» Task:
Copy the stretch of the entry on what schools have lost, from "Entry 9 -October" through "the status quo?", word for word.

» Text block:

┄┄┄┄┄┄┄┄┄┄┄┄┄┄┄┄┄┄┄┄

All the Things we have Lost

Entry 9 -October 27th

The purpose of schools is often under debate. Should young people become educated in order to enter the workforce and contribute to society or is it more about gaining a foundation that is focused on social, cultural and intellectual development, so students can become engaged citizens? Can’t it be both? Can’t we want students to enter the workforce and want them to become socially engaged citizens who challenge the status quo?

Regularly missing in this debate is all the non-academic ways in which schools help children become who they are. The teams they join, the instruments they play, the friends they make. Students can gain so much confidence in the activities they choose to pursue. Students may join the yearbook club and learn about deadlines and design. Students that are elected to student council learn to use their communication skills to organize and lead. Most of the activities that are seen as “extra” right now have been postponed or greatly reduced.

Collaboration in general is currently reduced or missing from our schools. Teachers who are used to working together have had to limit their contact, and may find themselves working alone. Students who were used to gathering together to study or work on projects, have found themselves isolated.

According to Sabrina Gates: “Collaborative learning has been shown to not only develop higher-level thinking skills in students, but boost their confidence and self-esteem as well” (Gates, 2018).

How do we promote collaboration, and learning from others, when that, to some degree, has been limited? The Coronavirus has reduced our ability to enjoy social events such as dances, plays and International Night. Many team sports have been cancelled and collaborating with others in person has also been severely limited. How do we promote team building, when there are no teams?

The power of collective capacity is that it enables ordinary people to accomplish extraordinary things—for two reasons. One is that knowledge about effective practice becomes more widely available and accessible on a daily basis. The second reason is more powerful still—working together generates commitment” (Fullan, 2013).

Schools can provide students with much more than intellectual endeavours. Schools can teach us about bullying, about how important it is not to be a bystander and how to navigate friendships through the years. Schools can teach us about the importance of being physically active and how to prepare nutritionally balanced meals. Students participating in the production of a play can deepen valuable skills like communication, problem solving, creativity, and it can develop a sense of confidence in their abilities. Without these aspects to school, we have narrowed the focus of what a school and schooling is.

┄┄┄┄┄┄┄┄┄┄┄┄┄┄┄┄┄┄┄┄

» Given data:
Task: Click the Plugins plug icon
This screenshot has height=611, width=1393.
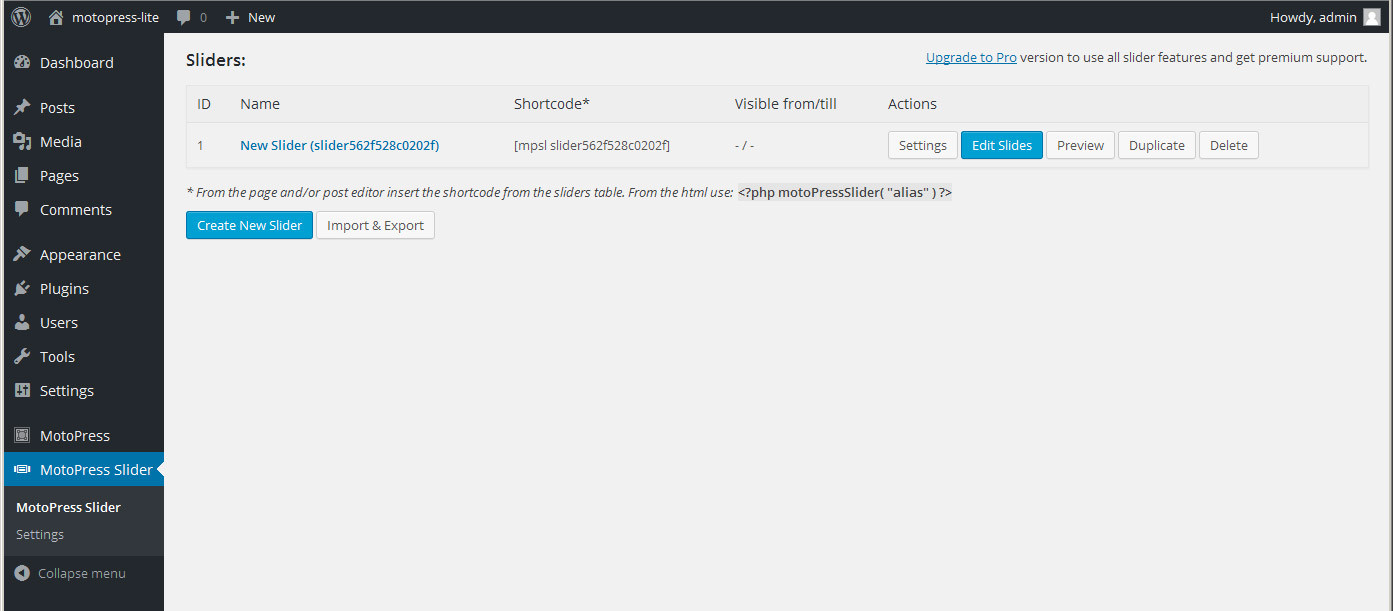Action: pos(22,288)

┄┄┄┄┄┄┄┄┄┄┄┄┄┄┄┄┄┄┄┄

» Exercise output:
Entry 9 -October 27th

The purpose of schools is often under debate. Should young people become educated in order to enter the workforce and contribute to society or is it more about gaining a foundation that is focused on social, cultural and intellectual development, so students can become engaged citizens? Can’t it be both? Can’t we want students to enter the workforce and want them to become socially engaged citizens who challenge the status quo?